Task details: Somewhere below is a line with "This screenshot has width=1512, height=804." and, later, a line with "Task: Click the folder"; repeat those two lines and all the lines between them, exactly as they are.

Working data:
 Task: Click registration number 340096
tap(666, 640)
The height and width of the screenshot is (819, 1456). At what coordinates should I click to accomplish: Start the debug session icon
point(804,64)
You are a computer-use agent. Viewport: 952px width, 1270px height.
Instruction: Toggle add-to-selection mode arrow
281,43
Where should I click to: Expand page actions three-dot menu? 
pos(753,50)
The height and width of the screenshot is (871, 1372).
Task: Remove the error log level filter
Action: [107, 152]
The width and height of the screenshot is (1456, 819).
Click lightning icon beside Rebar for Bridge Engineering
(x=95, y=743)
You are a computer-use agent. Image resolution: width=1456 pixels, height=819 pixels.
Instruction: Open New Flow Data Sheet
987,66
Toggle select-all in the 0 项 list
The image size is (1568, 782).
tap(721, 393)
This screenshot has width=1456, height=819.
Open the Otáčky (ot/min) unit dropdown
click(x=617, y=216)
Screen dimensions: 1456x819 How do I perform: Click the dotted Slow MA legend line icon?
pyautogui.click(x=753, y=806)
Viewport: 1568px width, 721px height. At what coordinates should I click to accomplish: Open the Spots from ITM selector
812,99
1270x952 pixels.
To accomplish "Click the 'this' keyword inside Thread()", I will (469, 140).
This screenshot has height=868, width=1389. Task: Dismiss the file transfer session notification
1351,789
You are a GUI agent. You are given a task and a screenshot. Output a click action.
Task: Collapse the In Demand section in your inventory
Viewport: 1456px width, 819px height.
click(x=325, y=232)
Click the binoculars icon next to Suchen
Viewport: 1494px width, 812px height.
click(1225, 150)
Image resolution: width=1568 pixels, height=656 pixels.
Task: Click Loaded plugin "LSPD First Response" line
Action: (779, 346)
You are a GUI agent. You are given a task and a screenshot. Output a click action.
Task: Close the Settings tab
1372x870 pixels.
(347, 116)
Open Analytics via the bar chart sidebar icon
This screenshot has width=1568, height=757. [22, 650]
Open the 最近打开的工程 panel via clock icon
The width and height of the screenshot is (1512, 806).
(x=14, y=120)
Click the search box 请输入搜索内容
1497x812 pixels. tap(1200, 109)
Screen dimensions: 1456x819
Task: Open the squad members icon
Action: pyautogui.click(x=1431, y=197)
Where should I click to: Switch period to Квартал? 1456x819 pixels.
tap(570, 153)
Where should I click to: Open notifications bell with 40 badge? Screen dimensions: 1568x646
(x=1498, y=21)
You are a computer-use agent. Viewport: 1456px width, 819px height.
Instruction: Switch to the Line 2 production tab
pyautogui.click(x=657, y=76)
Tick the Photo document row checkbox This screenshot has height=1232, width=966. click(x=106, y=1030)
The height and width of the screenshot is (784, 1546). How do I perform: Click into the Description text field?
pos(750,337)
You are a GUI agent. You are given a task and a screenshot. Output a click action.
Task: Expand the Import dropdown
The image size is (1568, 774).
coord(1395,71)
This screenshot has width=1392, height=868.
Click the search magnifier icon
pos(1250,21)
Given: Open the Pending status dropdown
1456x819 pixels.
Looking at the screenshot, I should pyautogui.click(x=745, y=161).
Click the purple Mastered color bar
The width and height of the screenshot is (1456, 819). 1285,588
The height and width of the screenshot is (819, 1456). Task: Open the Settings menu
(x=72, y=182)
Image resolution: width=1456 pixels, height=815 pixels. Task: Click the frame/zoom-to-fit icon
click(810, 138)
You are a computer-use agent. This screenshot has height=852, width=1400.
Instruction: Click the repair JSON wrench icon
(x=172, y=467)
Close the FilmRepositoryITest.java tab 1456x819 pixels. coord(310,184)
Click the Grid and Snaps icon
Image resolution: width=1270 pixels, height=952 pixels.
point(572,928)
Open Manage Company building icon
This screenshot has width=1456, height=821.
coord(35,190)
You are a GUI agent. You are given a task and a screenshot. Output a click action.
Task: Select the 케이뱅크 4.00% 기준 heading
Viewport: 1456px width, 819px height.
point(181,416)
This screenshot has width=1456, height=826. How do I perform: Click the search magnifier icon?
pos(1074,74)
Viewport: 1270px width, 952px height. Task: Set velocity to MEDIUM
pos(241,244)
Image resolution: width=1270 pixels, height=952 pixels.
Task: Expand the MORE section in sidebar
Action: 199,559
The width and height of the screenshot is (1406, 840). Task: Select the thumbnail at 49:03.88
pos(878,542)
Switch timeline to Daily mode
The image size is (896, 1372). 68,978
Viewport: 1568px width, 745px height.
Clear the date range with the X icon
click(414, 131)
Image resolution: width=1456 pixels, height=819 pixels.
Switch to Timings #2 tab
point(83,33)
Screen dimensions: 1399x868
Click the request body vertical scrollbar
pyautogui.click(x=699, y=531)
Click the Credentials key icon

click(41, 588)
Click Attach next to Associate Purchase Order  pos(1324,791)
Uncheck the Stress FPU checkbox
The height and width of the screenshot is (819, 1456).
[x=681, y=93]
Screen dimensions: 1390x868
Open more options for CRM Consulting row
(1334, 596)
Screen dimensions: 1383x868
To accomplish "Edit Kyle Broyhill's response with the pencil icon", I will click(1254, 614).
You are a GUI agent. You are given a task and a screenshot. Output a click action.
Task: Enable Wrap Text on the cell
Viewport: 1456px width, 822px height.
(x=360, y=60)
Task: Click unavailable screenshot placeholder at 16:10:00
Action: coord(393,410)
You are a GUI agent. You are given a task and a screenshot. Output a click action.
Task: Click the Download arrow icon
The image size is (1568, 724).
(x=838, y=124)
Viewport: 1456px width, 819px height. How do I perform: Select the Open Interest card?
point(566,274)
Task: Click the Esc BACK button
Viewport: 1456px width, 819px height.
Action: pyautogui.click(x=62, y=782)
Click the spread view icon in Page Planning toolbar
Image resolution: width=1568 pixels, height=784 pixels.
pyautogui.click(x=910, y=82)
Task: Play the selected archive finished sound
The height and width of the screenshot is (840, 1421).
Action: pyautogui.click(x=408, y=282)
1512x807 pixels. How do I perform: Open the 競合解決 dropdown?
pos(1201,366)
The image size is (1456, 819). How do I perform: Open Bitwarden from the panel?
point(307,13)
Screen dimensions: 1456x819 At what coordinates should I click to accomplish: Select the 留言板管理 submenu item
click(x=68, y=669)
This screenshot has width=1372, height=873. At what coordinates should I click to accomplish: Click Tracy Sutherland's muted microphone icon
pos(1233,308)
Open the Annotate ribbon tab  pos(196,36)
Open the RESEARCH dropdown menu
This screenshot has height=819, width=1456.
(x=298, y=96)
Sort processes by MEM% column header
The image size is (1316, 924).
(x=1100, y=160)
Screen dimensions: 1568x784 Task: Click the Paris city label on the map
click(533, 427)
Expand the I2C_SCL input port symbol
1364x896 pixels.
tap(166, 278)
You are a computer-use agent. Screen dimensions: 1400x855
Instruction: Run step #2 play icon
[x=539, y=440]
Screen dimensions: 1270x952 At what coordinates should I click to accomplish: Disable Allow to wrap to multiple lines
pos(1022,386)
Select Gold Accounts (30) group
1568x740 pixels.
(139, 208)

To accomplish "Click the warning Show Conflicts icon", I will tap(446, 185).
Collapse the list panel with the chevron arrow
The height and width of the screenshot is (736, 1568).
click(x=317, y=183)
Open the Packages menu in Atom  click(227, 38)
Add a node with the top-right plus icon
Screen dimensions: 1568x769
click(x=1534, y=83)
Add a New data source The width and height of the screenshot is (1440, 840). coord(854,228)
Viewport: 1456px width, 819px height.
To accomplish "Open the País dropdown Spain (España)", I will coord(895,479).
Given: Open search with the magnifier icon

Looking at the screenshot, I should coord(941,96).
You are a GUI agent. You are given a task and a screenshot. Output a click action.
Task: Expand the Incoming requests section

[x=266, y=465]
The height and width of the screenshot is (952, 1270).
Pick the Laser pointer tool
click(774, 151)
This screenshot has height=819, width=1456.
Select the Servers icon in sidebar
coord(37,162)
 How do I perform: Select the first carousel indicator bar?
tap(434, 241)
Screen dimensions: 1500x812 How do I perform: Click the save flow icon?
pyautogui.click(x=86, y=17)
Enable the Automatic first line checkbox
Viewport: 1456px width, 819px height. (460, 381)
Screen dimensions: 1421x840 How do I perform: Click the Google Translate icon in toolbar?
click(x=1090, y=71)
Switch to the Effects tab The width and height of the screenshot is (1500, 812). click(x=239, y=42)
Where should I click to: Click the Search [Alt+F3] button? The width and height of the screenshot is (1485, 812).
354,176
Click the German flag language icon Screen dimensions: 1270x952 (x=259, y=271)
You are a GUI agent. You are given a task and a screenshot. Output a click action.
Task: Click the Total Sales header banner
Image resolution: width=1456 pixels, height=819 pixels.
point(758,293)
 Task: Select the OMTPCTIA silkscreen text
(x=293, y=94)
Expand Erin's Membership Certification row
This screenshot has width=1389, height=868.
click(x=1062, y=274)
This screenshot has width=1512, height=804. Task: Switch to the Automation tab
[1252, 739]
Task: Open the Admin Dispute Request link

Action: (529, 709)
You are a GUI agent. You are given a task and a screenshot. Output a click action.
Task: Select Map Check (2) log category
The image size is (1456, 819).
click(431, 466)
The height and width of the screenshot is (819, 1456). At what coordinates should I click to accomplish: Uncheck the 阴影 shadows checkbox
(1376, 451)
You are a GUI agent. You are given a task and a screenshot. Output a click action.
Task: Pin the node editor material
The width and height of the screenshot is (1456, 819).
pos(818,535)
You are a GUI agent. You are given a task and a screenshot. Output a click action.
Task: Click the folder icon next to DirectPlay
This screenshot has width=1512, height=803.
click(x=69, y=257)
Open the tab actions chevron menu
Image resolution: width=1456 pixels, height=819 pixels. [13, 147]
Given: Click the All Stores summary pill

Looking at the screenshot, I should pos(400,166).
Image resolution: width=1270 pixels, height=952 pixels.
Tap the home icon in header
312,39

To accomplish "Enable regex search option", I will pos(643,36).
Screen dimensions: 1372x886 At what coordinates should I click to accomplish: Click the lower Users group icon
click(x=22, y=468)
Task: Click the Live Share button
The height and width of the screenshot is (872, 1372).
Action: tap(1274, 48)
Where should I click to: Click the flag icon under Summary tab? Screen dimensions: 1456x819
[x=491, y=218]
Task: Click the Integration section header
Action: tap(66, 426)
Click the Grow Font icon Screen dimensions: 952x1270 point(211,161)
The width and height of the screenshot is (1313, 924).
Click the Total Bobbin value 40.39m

Solution for this exercise:
This screenshot has width=1512, height=804. Task: Switch to the Automation tab
[1252, 739]
Task: Open the Admin Dispute Request link

Action: (529, 709)
You are a GUI agent. You are given a task and a screenshot. Output a click action.
Task: Select Map Check (2) log category
The image size is (1456, 819).
click(431, 466)
The height and width of the screenshot is (819, 1456). At what coordinates should I click to accomplish: Uncheck the 阴影 shadows checkbox
(1376, 451)
You are a GUI agent. You are given a task and a screenshot. Output a click action.
Task: Pin the node editor material
The width and height of the screenshot is (1456, 819).
pos(818,535)
You are a GUI agent. You are given a task and a screenshot. Output a click action.
Task: Click the folder icon next to DirectPlay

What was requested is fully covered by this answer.